# THE TASK
Write out the data below line for line, without changing a word, and leave the pictures out of your answer.

# LISTED ENTRIES
═══
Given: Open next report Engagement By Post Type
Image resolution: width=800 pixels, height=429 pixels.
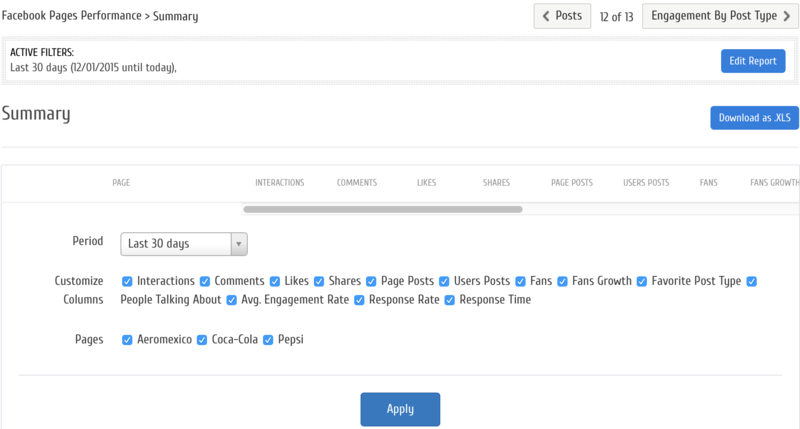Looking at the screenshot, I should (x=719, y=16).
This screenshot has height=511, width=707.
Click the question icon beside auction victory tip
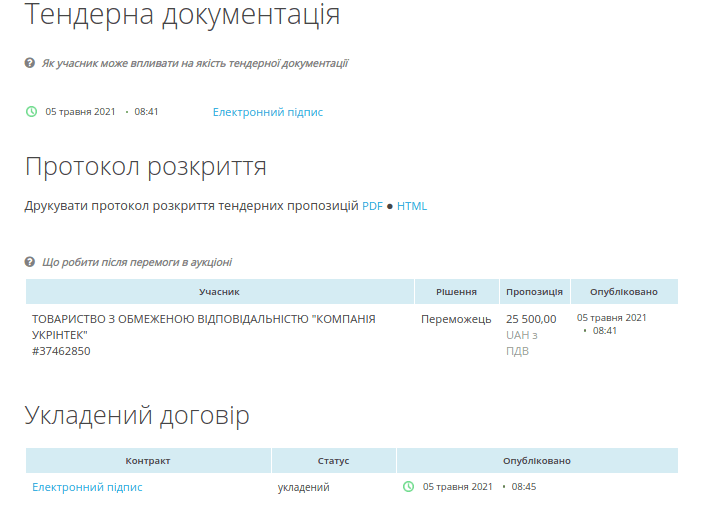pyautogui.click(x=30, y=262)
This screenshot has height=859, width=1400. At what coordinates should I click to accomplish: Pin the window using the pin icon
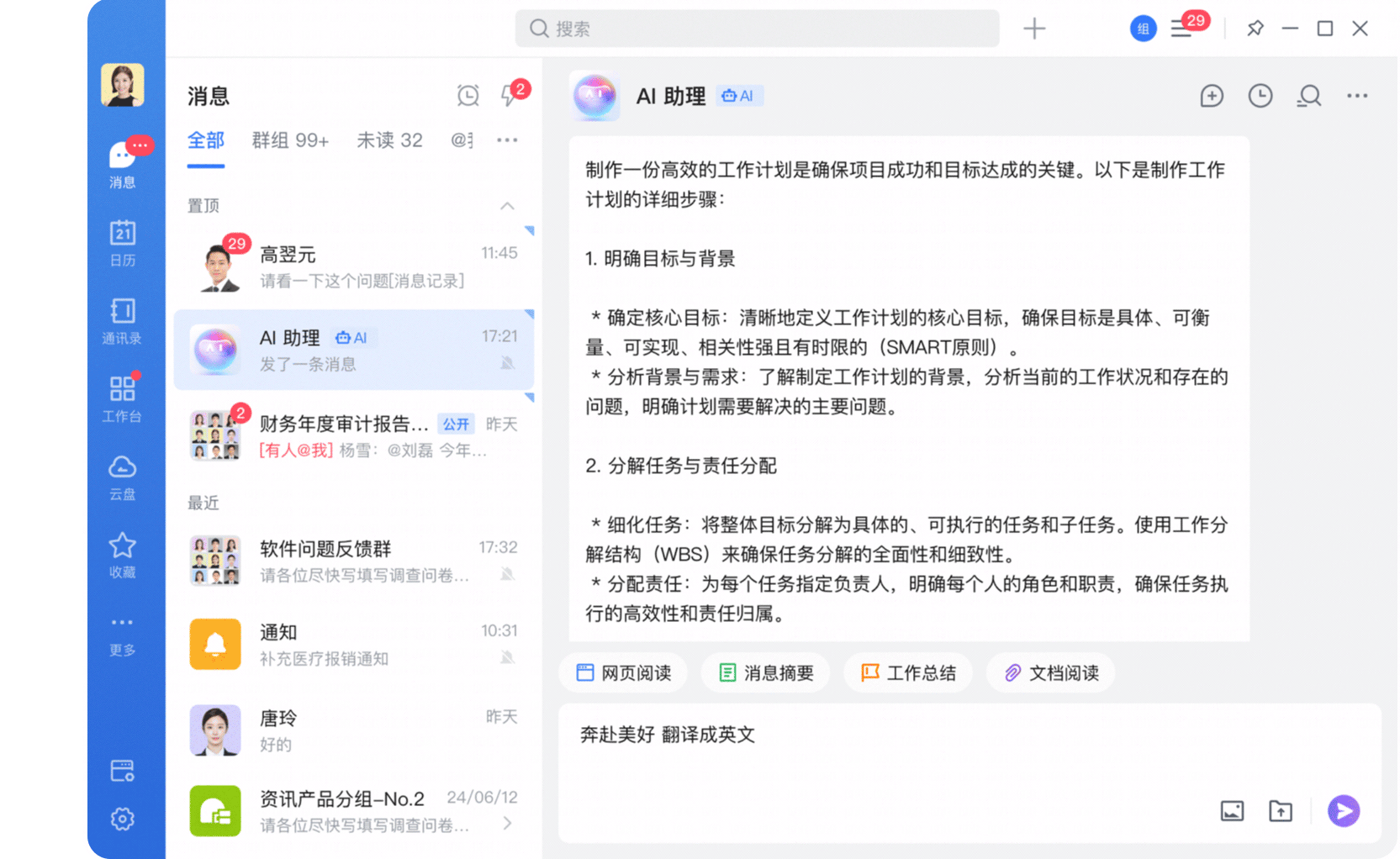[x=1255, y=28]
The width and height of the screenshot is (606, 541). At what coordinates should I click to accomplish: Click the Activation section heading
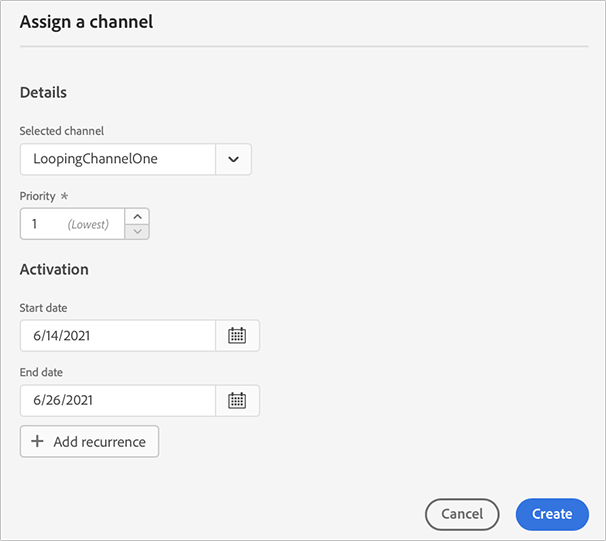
═══
# ANSWER BELOW
Given: Open next report Engagement By Post Type
Image resolution: width=800 pixels, height=429 pixels.
Looking at the screenshot, I should (x=719, y=16).
This screenshot has height=511, width=707.
Click the question icon beside auction victory tip
pyautogui.click(x=30, y=262)
This screenshot has height=859, width=1400. At what coordinates should I click to accomplish: Pin the window using the pin icon
[x=1255, y=28]
The width and height of the screenshot is (606, 541). At what coordinates should I click to accomplish: Click the Activation section heading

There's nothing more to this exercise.